If Anthony Hopkins is terrific as Hitchcock it's going to come down to the wire as to which of the top six men are given the boot on nomination morning since they're all packing serious bait as they fish for votes.

BEST SUPPORTING ACTOR
The supporting categories are the last to lock down since so much what happens there depends on coattails from leading players and Best Picture nominations. Though you can safely lock up Philip Seymour Hoffman who is already a default Oscar player before you account for his enormous amount of screen time or the kind of reviews he won for The Master. Beyond Hoffman it's still anyone's game though reactions to Lincoln, which premieres Monday at the New York Film Festival, will certainly tell us whether David Strathairn is in the hunt for his second nomination. He's currently my only predicted Supporting Actor nominee who hasn't yet won the Oscar so if he's strong and the field really turns out that way, a win wouldn't be out of the question.

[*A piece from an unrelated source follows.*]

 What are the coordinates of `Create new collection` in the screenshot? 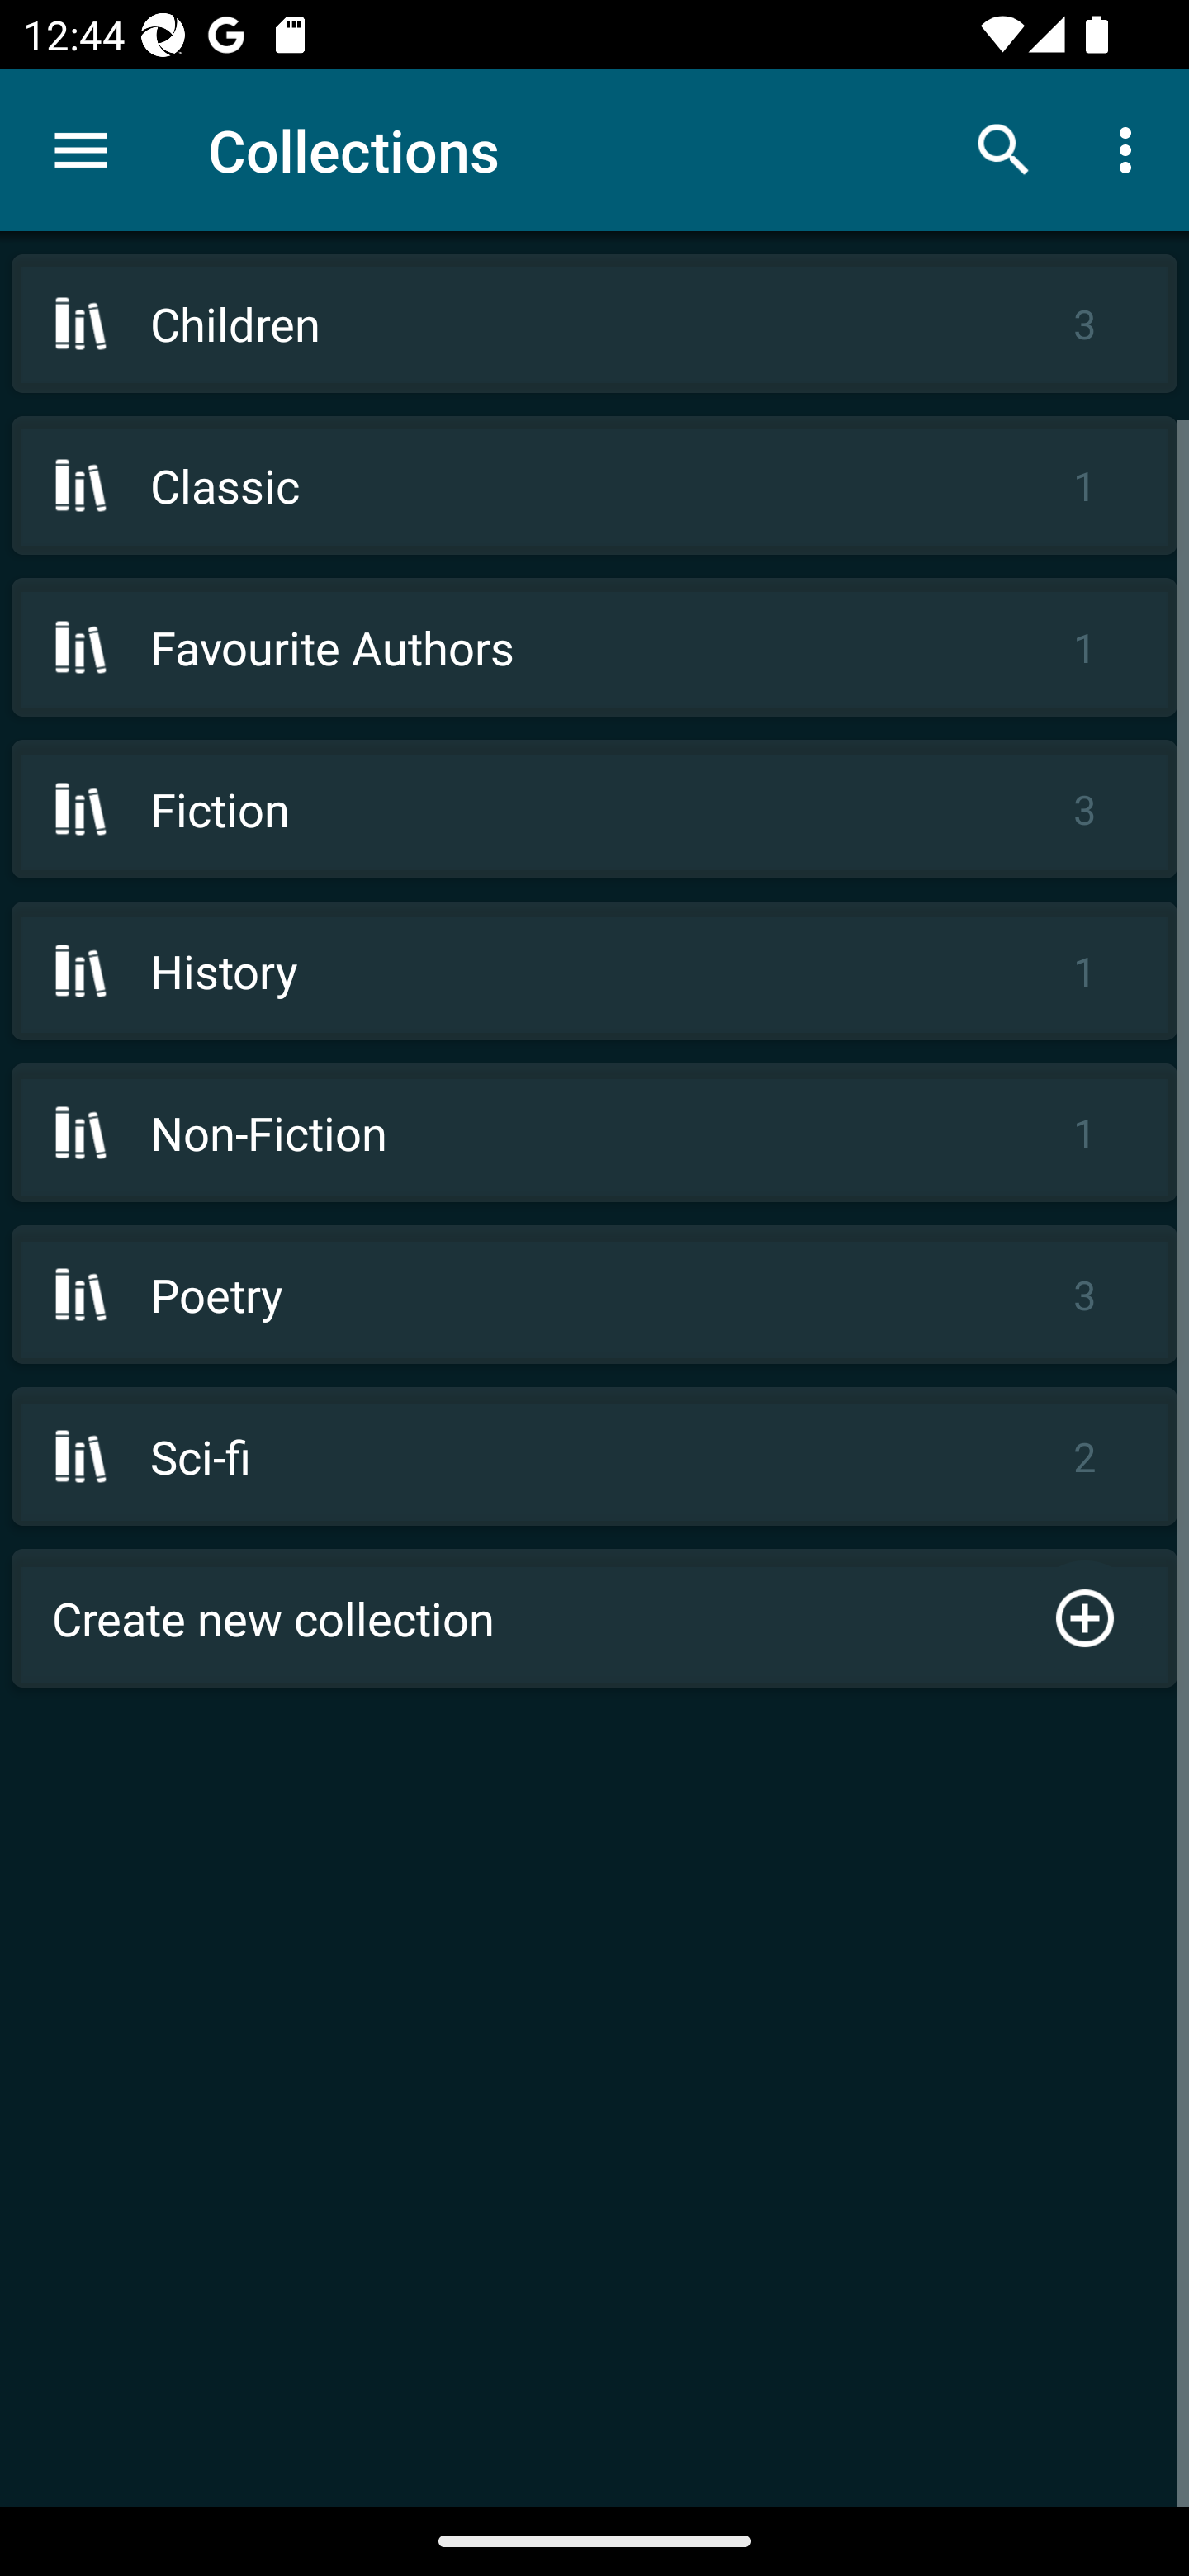 It's located at (594, 1617).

As for the men who have never been nominated, I'm particularly frustrated that Michael Fassbender who was so sublime in Prometheus is fading from the conversation but I expected as much since Oscar don't do sci-fi. I'm also frustrated that Matthew McConaughey who is inarguably having the best year of his career, isn't winning traction. Frustrated by not surprised. Though Oscar himself is famously nude and male and popular with the gays, He isn't generally turned on by the sexualization of male actors. That shiny Global icon is famously resistant to the matinee idol type ignoring them altogether or making them wait until they're gray and less sexually potent for their Oscar glory. Oscar just doesn't like leading men who trade on their own eroticism. Witness the Oscar fate of Michael Fassbender in Shame last year. McConaughey's selfploitation in Magic Mike (and to a lesser but more compromising degree in The Paperboy) is probably working against him no matter how much he's stepped up his game this year. 

Which actors are you banking on at this point? Where would you flipflop contenders on our charts?